-- BEGIN --

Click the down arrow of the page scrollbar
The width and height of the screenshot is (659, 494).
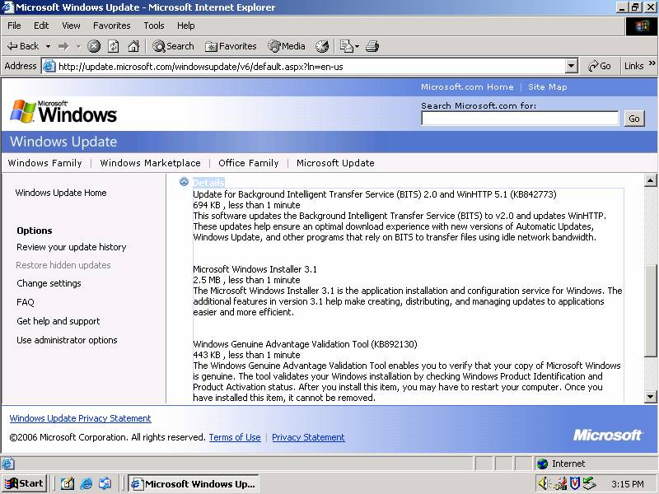[650, 397]
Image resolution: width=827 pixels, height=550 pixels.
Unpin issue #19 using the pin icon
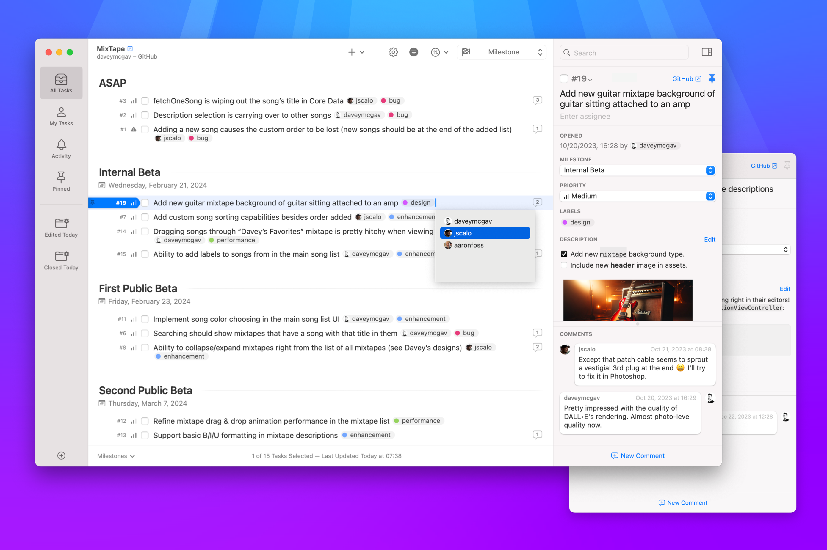pyautogui.click(x=712, y=79)
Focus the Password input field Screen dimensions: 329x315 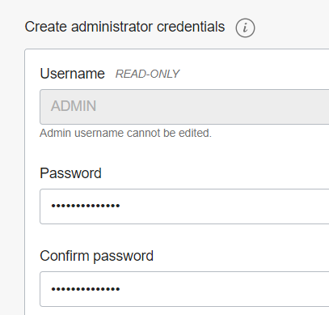click(184, 206)
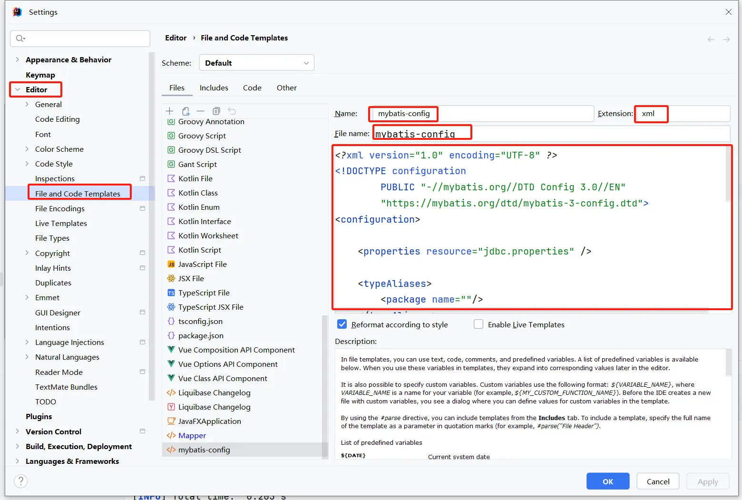Screen dimensions: 742x500
Task: Expand the Appearance & Behavior section
Action: click(18, 59)
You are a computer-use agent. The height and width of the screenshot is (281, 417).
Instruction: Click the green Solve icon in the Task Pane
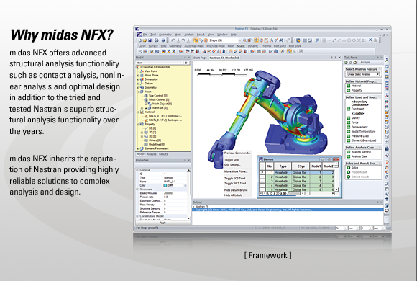tap(349, 168)
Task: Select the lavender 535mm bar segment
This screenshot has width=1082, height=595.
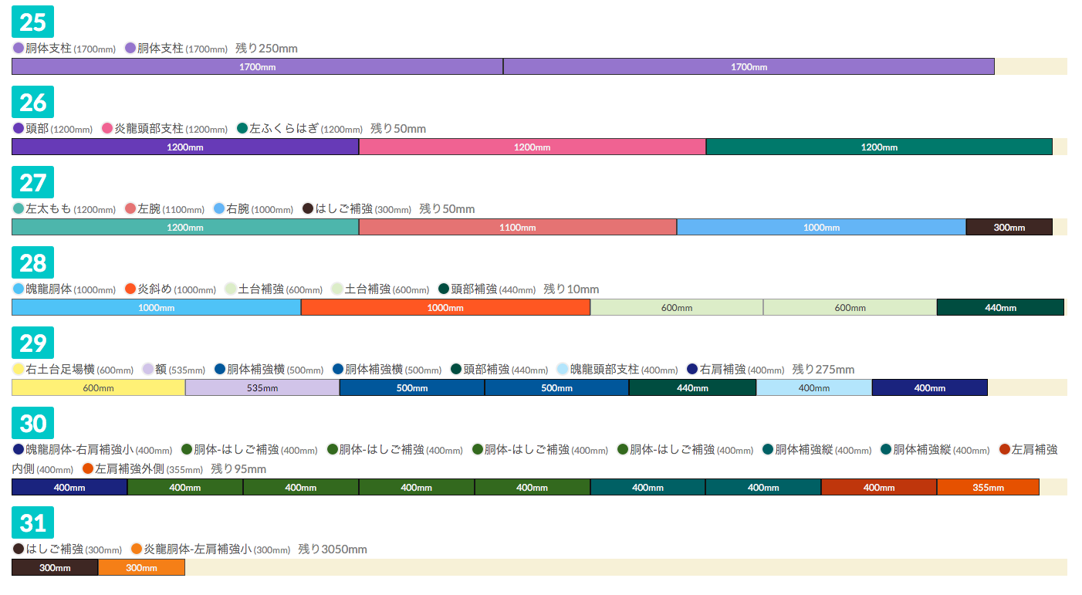Action: (x=262, y=387)
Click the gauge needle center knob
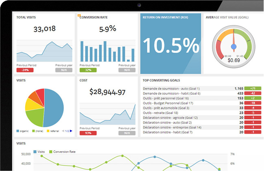The width and height of the screenshot is (264, 171). coord(234,44)
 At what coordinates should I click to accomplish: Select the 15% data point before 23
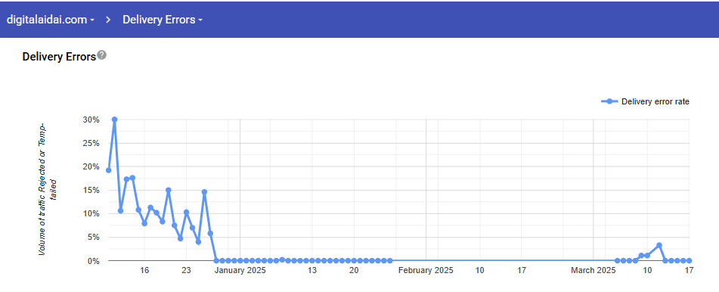click(x=169, y=190)
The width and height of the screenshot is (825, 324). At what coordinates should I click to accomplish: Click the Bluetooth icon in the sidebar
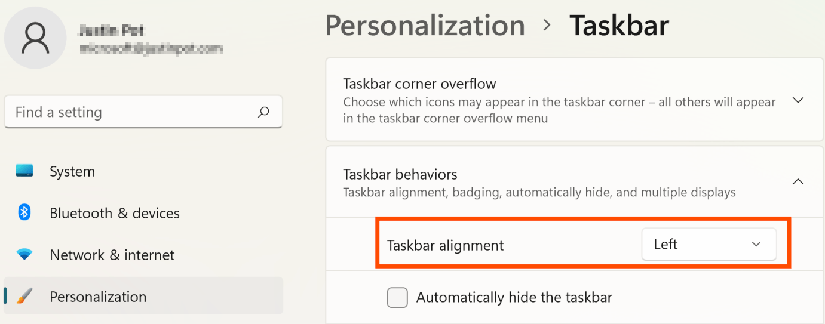click(24, 212)
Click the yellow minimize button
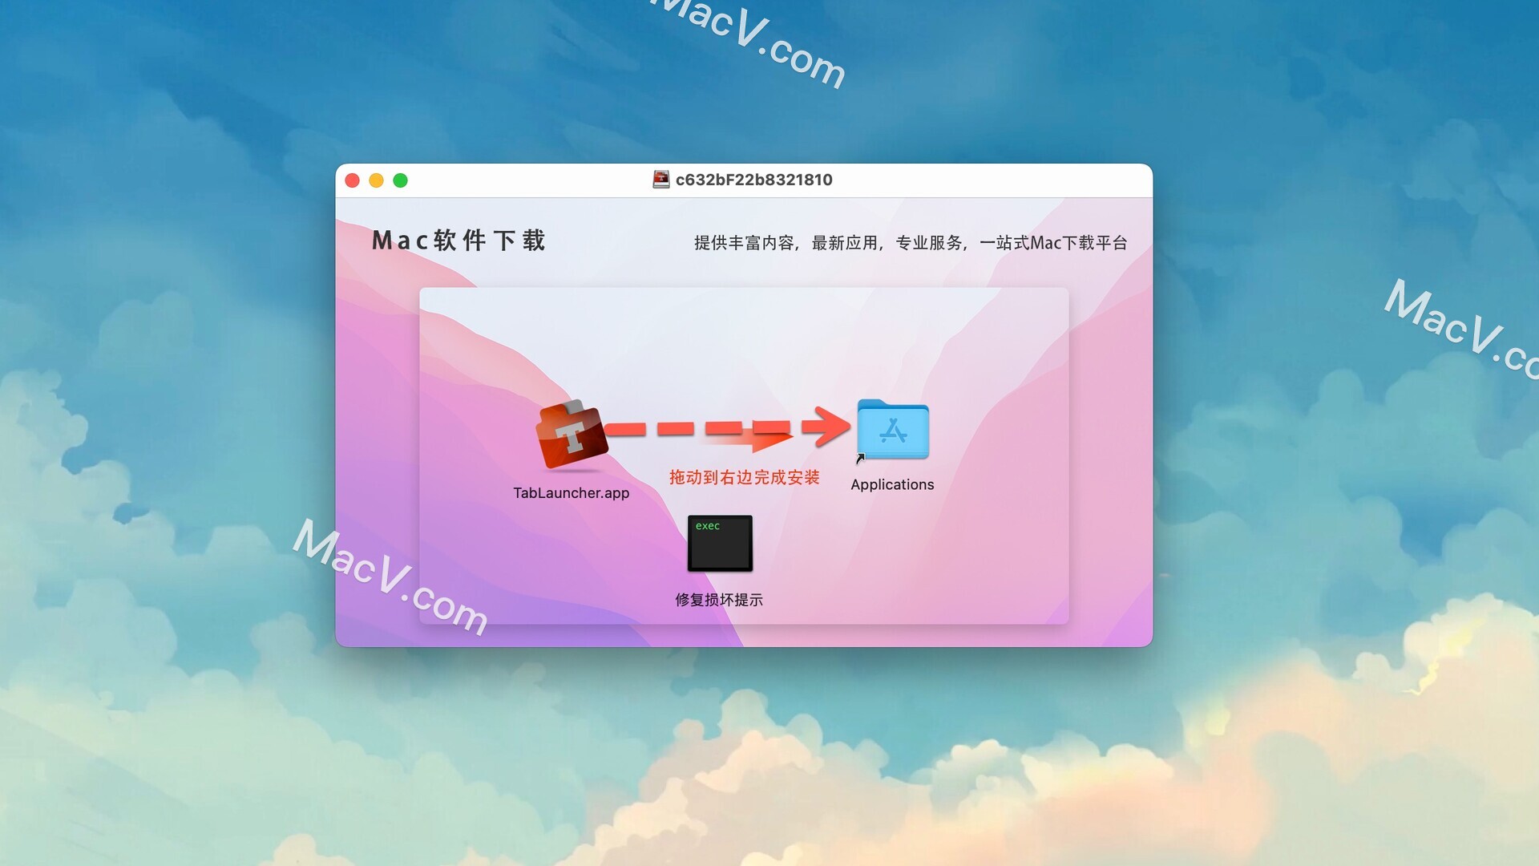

-- END --

**What is being asked:** Reproduce verbatim the stretch of items from the line containing "At what coordinates should I click to accomplish: Select" through the end of the items, omitting the pictures.

**Answer below:**
 At what coordinates should I click to accomplish: Select the 15% data point before 23
click(x=169, y=190)
The width and height of the screenshot is (825, 324). At what coordinates should I click to accomplish: Click the Bluetooth icon in the sidebar
click(24, 212)
Click the yellow minimize button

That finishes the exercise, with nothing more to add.